Bir yanda mevcut sistemle yola devam etmek isteyen iktidar, diğer yanda güçlendirilmiş parlamenter sisteme yeniden dönüş yapmayı taahhüt eden muhalefet. Haliyle bol keseden dağıtılan vaatler de havada uçuşuyor. Tabanda toplum da bu minvalde safını belirlemiş vaziyette.
Pandeminin ardından ekonomik kriz ve akabinde deprem felaketi ile sarsılan ülkede seçim gündemi haliyle gergin ve hassas. Siyasilerin konuşmaları, söylemleri ve tavırları ister istemez taraftarlarını olumlu, olumsuz harekete geçirebiliyor.
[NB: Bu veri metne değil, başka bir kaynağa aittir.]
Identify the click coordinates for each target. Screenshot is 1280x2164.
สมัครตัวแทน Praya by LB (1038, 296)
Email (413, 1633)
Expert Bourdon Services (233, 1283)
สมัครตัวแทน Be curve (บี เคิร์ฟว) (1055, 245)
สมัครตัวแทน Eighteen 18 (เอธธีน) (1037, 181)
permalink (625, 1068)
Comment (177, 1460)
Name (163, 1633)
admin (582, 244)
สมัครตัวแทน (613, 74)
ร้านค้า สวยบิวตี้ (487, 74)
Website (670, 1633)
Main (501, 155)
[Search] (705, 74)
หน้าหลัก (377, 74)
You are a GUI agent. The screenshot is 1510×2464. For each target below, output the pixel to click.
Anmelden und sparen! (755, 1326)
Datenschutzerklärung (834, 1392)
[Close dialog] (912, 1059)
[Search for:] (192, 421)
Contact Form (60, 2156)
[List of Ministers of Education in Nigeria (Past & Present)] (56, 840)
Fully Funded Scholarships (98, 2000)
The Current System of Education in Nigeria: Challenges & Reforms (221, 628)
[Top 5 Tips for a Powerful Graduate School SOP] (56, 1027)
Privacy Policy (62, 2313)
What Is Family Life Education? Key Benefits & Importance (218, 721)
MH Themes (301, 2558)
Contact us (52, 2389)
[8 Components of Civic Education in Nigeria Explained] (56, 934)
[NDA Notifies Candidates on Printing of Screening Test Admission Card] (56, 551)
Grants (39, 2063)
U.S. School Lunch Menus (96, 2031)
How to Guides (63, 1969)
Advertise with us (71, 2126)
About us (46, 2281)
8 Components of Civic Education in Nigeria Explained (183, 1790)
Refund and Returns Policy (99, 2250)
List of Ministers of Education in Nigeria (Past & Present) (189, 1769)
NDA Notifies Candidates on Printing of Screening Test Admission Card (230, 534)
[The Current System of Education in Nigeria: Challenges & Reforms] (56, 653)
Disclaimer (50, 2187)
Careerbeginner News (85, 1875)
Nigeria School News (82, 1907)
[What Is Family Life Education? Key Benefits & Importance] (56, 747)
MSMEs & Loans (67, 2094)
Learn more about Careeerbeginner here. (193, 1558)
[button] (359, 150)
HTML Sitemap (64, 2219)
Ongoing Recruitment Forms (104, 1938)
Halbuki meydanlar ve sosyal medyada her ne kadar derin ayrışma olduğu gözlense de günlük rutin yaşamda herkes ekmek telaşında, kendi derdinde.
Artısıyla eksisiyle hayatın her türlü halini bizzat yaşayan seçmen, izliyor, gözlüyor, analiz ediyor ve ona göre aklında kararını veriyor. Sonra da beklediği o gün geldiğinde sandığa gidip özgür iradesiyle gereğini yapıyor. Babanın evlada, eşin eşe hükmedemediği bir yer sandık. Demokrasinin en özel ve güzel yanı bu olsa gerek. 100 yıllık Türkiye Cumhuriyeti de bugüne kadar demokrasinin en güzel örneklerini yaşadı ve inanıyoruz 14 Mayıs’ta daha güzelini gerçekleştirecek.
Cumhur’undan Millet’ine kazanan kim olursa olsun, sonuçta 85 milyon bu ülke kazanacak. 15 Mayıs sabahından itibaren; depremin yıktığı 11 ilimizi yeniden ayağa kaldırmak ve ekonomiyi düzlüğe çıkarmak hedefiyle herkes bir ve beraber olup, memleketi daha güzel yapmak için çalışacak. Onun için; aklın ve mantığın yolu bir. Sağduğu ve sükunetle hoşgörü kazansın.